De oude rechercheur maakte een grimas.

“Waarom?”

Vledder snoof.

“Ik ben bang dat wij een derde moord krijgen voorgeschoteld. Die Petra van Sliedrecht is in mijn ogen een soort wraakgodin. Als zij ons de naam van een man noemt, dan vinden wij hem vermoord.”

De Cock lachte.

“Een wraakgodin. Hoe kom je erop? De wraakgodinnen uit de mythologie der Grieken,” legde hij uit, “waren de vreselijke Erinyen – oorspronkelijk de zielen van mensen die om het leven waren gebracht.
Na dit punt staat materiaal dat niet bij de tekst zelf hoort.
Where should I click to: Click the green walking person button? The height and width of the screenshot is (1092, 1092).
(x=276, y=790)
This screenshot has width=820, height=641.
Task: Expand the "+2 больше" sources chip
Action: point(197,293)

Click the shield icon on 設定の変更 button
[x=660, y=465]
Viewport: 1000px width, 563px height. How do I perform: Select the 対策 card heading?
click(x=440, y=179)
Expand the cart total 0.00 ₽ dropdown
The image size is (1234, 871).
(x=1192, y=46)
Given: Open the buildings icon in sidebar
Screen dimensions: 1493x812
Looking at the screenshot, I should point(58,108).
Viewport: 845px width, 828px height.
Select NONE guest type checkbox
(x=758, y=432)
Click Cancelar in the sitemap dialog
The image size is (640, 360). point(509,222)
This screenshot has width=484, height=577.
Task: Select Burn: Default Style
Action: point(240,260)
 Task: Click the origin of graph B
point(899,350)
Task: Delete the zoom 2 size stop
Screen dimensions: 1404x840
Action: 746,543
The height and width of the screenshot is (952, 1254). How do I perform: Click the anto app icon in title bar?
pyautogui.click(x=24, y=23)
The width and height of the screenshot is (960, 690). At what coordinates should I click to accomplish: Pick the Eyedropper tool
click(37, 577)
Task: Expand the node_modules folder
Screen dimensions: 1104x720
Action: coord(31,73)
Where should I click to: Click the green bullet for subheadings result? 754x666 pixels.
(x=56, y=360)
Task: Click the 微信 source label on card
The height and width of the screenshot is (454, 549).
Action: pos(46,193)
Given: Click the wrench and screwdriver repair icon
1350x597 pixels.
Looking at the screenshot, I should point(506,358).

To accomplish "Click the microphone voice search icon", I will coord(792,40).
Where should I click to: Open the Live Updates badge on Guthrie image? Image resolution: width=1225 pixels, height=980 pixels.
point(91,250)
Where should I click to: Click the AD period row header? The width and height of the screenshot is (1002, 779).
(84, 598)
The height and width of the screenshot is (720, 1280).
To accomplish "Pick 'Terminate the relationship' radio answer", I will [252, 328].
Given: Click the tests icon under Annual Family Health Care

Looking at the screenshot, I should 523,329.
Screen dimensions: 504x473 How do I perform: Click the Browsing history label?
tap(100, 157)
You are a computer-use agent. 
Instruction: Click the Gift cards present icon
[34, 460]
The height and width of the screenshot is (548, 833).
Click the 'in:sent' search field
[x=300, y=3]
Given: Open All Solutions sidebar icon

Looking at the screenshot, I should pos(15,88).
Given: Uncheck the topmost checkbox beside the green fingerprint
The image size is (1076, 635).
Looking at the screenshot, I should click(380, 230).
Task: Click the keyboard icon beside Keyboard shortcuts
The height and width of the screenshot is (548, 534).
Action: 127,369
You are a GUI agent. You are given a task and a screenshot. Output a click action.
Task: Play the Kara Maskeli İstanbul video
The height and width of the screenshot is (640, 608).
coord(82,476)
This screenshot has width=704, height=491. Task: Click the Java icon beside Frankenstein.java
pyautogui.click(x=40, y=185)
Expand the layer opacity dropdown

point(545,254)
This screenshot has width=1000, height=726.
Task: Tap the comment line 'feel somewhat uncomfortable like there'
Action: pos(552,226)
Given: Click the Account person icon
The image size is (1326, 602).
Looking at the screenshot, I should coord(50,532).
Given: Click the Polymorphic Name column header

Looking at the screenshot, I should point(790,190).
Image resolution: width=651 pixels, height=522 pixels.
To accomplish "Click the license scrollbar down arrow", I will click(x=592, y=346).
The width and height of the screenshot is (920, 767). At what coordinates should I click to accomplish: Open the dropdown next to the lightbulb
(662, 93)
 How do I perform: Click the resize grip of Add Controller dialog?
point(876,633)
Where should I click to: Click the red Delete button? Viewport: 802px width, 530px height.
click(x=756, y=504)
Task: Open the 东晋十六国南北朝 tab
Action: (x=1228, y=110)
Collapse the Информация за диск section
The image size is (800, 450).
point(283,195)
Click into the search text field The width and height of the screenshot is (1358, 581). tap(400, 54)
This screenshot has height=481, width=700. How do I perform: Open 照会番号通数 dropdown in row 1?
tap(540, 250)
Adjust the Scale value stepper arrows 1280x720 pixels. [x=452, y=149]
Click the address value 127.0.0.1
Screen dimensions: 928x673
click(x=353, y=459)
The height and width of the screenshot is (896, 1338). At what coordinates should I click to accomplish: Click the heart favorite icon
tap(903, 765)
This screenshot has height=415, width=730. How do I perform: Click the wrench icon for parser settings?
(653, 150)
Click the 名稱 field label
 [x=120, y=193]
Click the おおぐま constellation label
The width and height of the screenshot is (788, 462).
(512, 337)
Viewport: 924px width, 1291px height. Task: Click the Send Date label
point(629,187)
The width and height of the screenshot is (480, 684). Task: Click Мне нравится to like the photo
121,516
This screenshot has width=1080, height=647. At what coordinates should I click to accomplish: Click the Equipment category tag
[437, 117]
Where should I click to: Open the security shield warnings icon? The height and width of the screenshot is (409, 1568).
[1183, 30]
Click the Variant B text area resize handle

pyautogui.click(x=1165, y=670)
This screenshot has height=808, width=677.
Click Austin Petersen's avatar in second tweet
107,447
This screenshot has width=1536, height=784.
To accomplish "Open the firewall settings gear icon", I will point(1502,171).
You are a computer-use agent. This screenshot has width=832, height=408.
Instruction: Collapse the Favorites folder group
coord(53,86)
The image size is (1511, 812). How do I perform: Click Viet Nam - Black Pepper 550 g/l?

Het waren met bloed bevlekte wezens, die in de onderwereld moordenaars achtervolgden en hen tot waanzin brachten. Ze waren toornig, wraakzuchtig en met slangen en brandende fakkels bewapend.”

Vledder luisterde aandachtig.

“Zijn ze er nog…die wraakgodinnen?”

De Cock lachte voluit.

“Dat weet ik niet. Ik ben zelf nog niet in de onderwereld geweest.”

Vledder trok zijn gezicht in een ernstige plooi.

“Je hebt Petra van Sliedrecht weer laten lopen. Terecht. Je had volgens mij ook geen andere keus. Wraakgodin of niet…ik blijf haar een vreemde vrouw vinden.”

“Waarom?”

Vledder trok zijn schouders op.

“Een gevoel. Ik weet niet hoe, maar volgens mij is zij toch op de een of andere manier bij die moorden betrokken.”

De Cock reageerde niet. Hij wees naar de pook van de versnelling.

“Ik zou maar eens op pad gaan,” sprak hij simpel. “Of wil je hier overnachten?”

Vledder gromde, schakelde en reed knorrig van de steiger naar de Oudebrugsteeg. Op het Damrak, wachtend voor het rode stoplicht, keek de jonge rechercheur opzij naar de grijze speurder.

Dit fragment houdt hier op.